When the word "computer" appears in a line of the data below, list that line.

Records from a data collection
····················

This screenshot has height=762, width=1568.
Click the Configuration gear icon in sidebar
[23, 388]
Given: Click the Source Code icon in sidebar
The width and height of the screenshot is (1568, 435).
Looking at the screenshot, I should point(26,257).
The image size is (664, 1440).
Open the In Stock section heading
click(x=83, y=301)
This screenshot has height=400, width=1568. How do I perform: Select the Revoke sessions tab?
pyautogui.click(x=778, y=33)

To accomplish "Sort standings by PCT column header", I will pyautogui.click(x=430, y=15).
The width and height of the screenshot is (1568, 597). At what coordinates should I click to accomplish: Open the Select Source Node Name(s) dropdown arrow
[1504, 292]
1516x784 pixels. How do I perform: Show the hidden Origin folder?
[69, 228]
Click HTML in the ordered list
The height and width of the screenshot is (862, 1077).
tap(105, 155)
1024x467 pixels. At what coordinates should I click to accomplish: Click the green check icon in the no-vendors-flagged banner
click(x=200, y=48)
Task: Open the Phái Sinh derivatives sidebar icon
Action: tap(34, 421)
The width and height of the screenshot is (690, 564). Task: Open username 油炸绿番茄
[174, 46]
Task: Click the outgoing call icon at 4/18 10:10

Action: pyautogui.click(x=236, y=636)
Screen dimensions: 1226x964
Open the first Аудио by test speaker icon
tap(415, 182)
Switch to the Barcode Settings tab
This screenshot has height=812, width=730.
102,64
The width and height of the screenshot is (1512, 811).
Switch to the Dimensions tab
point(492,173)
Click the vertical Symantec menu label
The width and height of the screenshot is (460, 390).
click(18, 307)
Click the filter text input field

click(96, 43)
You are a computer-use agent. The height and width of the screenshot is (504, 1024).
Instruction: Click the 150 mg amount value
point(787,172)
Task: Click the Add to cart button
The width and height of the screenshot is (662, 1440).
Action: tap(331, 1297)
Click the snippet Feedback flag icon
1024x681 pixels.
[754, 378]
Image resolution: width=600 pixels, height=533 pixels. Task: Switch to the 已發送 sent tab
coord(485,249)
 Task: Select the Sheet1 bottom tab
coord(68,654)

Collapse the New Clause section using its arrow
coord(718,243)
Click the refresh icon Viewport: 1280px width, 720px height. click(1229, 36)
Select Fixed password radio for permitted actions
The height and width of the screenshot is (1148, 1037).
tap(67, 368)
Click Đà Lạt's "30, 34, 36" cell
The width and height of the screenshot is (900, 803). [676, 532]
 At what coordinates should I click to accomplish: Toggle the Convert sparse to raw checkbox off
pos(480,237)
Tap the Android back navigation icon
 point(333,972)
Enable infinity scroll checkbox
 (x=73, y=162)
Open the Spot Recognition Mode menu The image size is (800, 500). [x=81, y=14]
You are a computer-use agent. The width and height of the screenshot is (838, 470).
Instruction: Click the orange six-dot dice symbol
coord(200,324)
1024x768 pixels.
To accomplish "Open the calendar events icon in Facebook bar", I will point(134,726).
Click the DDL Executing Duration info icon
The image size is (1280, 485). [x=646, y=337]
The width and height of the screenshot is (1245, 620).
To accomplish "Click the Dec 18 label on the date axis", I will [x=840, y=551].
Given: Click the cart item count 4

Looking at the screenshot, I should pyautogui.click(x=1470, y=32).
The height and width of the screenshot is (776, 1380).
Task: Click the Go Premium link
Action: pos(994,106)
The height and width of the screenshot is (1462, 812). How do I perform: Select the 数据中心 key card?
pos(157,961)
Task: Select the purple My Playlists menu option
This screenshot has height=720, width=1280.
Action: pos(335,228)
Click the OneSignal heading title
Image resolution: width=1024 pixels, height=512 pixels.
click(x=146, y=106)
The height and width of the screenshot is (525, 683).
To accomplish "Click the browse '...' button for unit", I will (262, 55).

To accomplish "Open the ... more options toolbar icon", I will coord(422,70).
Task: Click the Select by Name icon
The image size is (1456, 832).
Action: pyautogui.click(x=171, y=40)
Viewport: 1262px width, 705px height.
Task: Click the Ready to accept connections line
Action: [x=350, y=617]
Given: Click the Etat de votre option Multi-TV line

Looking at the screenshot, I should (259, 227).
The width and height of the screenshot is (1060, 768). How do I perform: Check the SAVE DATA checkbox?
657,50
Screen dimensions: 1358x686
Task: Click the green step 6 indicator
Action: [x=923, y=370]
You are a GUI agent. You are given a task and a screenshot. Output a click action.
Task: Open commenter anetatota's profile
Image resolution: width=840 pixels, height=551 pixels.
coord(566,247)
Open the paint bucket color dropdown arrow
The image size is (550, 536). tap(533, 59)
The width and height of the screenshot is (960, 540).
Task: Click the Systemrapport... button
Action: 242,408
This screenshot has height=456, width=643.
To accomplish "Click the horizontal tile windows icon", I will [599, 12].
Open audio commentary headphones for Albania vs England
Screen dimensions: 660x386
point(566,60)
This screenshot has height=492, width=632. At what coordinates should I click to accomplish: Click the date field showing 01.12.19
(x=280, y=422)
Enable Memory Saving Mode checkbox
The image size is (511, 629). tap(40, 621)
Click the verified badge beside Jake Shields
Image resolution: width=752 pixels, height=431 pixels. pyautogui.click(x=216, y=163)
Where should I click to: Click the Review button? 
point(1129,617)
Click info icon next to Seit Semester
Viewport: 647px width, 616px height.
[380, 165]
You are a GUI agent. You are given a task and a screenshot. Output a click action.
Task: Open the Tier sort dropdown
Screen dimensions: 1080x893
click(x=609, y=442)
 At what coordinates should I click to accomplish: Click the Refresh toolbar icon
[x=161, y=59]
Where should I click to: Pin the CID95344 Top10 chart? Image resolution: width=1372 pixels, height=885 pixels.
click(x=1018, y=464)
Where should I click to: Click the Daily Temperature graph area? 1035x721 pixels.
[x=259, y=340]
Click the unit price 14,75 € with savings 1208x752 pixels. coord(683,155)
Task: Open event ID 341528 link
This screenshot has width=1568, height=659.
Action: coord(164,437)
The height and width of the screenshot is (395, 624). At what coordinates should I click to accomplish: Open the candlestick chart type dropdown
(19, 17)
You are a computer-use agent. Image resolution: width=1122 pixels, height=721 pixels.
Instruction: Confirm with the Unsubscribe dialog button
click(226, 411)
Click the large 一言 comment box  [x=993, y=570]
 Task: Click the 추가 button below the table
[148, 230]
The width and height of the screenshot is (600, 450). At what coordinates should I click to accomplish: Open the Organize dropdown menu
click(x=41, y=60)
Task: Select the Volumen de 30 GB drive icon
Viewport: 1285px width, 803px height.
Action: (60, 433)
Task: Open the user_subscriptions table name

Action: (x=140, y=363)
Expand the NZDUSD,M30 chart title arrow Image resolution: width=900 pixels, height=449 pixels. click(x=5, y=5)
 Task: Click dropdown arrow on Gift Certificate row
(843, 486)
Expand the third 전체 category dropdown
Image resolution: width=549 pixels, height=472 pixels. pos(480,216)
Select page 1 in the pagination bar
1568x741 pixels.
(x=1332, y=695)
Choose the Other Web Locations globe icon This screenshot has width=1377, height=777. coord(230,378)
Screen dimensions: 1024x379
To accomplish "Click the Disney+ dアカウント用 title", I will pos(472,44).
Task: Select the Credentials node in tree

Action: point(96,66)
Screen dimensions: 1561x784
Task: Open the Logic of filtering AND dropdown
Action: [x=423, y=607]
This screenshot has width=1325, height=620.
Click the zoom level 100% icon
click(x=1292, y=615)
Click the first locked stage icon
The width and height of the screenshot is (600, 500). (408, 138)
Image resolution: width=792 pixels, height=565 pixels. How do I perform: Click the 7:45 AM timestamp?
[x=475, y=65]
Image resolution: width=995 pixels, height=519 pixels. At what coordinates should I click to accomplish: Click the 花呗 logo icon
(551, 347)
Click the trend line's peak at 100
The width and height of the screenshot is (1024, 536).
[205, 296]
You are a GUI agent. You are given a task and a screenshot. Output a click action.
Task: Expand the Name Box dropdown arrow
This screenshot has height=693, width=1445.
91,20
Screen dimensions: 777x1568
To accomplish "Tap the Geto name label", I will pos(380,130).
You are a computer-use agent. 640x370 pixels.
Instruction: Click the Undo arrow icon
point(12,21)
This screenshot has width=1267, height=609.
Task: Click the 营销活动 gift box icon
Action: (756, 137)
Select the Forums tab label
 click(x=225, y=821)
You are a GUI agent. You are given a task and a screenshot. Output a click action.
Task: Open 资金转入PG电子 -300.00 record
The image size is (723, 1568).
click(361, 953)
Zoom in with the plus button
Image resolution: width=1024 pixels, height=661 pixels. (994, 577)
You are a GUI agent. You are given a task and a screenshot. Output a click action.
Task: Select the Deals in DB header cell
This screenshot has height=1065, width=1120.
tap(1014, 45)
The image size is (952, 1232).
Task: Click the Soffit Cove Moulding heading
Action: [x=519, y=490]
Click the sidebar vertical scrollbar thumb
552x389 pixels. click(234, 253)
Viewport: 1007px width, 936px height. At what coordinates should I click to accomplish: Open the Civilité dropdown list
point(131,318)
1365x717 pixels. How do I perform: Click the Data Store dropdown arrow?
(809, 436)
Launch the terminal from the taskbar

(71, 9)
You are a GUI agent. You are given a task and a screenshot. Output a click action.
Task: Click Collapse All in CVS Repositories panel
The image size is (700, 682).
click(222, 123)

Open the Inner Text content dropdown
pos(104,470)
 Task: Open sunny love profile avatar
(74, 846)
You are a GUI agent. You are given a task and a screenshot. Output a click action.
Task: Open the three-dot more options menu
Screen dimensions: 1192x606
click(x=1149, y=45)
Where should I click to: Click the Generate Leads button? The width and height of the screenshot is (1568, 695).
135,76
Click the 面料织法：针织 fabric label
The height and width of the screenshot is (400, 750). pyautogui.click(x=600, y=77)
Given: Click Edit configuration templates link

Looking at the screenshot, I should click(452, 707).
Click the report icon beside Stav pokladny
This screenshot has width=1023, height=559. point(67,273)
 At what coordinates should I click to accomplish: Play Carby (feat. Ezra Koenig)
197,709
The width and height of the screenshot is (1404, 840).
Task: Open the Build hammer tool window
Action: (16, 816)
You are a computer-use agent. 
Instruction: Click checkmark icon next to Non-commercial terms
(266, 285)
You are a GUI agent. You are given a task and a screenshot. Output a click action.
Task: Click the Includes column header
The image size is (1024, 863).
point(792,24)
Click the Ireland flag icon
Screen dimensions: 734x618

····················

= TASK RESPONSE =
You are a computer-use agent. The height and width of the screenshot is (504, 1024).
You are a computer-use agent. The width and height of the screenshot is (838, 470).
You are a computer-use agent. Image resolution: width=1122 pixels, height=721 pixels.
You are a computer-use agent. 640x370 pixels.
You are a computer-use agent. 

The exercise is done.